EXERCISE MATERIALS:
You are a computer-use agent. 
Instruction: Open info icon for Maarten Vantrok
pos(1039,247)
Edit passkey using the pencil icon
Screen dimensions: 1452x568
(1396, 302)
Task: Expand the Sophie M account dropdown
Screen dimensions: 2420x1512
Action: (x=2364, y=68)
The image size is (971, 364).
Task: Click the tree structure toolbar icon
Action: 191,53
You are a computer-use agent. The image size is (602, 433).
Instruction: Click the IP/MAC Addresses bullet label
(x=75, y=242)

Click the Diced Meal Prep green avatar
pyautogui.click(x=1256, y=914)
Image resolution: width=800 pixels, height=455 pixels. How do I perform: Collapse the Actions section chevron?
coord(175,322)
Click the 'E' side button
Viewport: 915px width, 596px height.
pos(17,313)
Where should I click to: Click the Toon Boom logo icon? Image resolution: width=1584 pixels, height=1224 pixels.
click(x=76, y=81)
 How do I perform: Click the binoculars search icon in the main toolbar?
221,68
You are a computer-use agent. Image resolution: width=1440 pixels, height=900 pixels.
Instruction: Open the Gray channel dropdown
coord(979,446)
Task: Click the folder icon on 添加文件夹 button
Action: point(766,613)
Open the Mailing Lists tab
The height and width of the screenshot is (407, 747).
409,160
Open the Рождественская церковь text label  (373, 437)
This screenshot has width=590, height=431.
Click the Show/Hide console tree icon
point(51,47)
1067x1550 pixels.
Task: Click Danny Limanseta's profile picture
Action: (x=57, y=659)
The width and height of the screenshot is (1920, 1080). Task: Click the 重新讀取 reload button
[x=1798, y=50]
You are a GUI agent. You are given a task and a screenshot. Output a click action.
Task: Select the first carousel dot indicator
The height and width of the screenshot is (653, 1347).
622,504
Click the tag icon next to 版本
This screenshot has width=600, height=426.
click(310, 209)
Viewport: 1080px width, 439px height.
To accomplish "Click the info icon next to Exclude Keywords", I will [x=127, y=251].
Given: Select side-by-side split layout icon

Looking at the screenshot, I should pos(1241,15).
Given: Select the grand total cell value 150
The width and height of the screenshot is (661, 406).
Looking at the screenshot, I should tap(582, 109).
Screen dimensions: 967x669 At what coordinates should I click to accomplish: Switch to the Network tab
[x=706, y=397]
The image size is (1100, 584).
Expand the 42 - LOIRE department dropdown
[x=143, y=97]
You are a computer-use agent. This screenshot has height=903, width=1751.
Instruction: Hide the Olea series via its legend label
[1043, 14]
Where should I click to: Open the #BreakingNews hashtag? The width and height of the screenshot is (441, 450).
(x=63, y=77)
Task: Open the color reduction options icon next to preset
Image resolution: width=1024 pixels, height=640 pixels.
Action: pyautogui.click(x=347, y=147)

YOUR TASK: Lines in the data that include the word "next" should all be copied.

RESPONSE TO THIS EXERCISE:
Click the tag icon next to 版本
To accomplish "Click the info icon next to Exclude Keywords", I will [x=127, y=251].
Task: Open the color reduction options icon next to preset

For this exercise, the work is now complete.